# CHALLENGE:
Please copy, word for word, the part of the entries that opens with the line containing "The image size" and closes with the line containing "tap(1453, 14)", including both of those lines. Leave the pictures out.

# TASK MATERIAL:
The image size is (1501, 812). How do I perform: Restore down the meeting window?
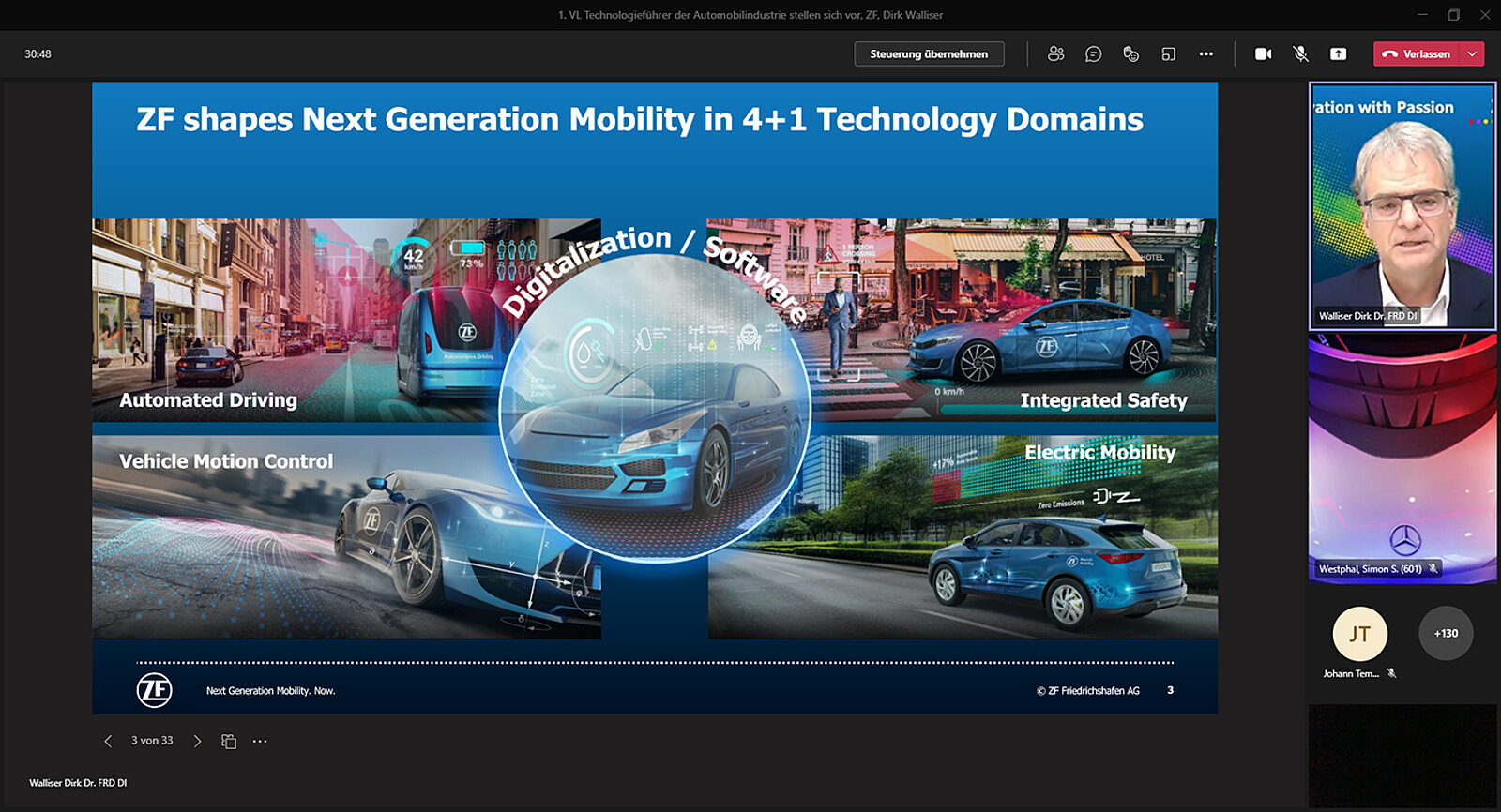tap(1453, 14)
--
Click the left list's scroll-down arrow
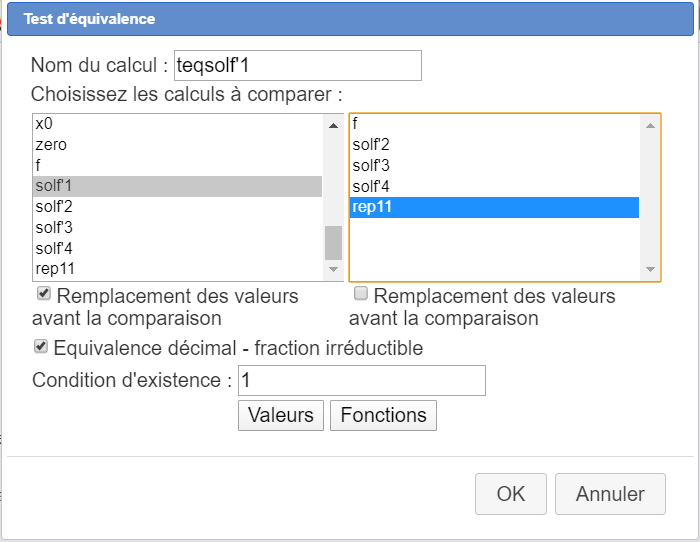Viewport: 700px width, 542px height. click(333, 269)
---
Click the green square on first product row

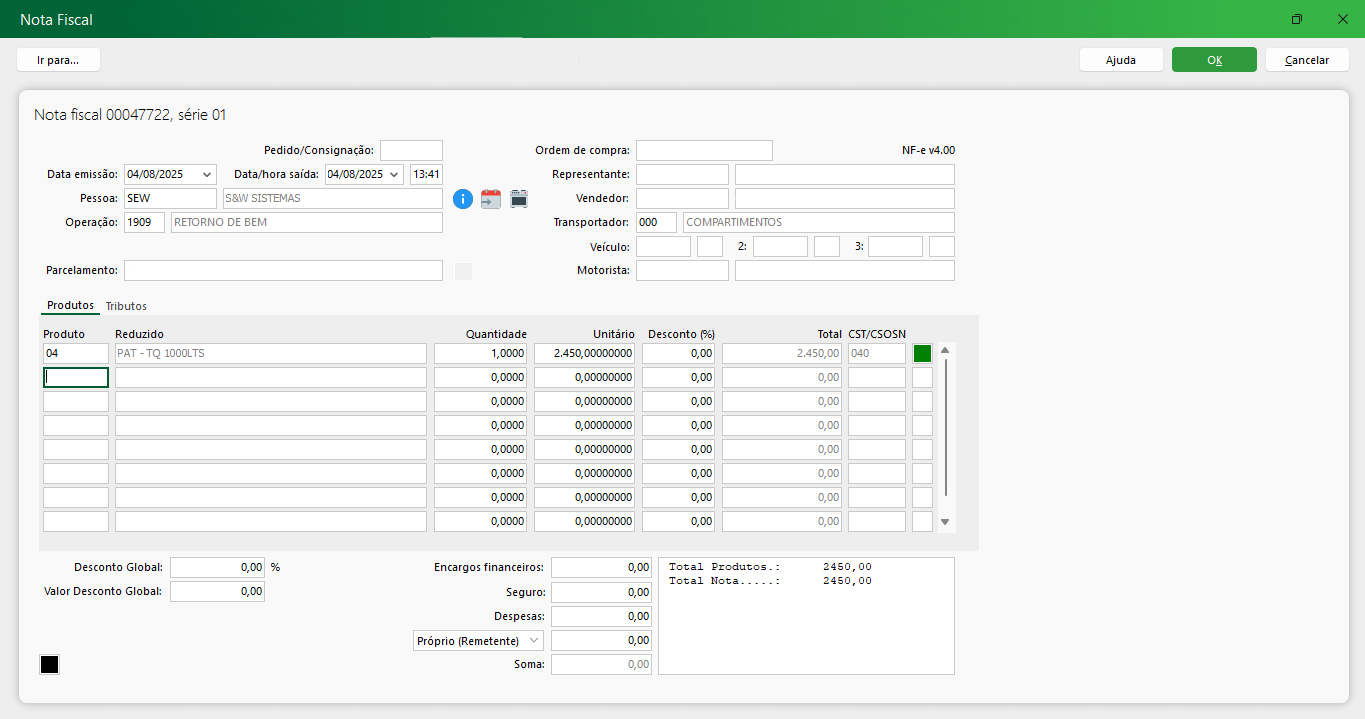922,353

# FINISHED ANSWER:
The image size is (1501, 812). How do I perform: Restore down the meeting window?
tap(1453, 14)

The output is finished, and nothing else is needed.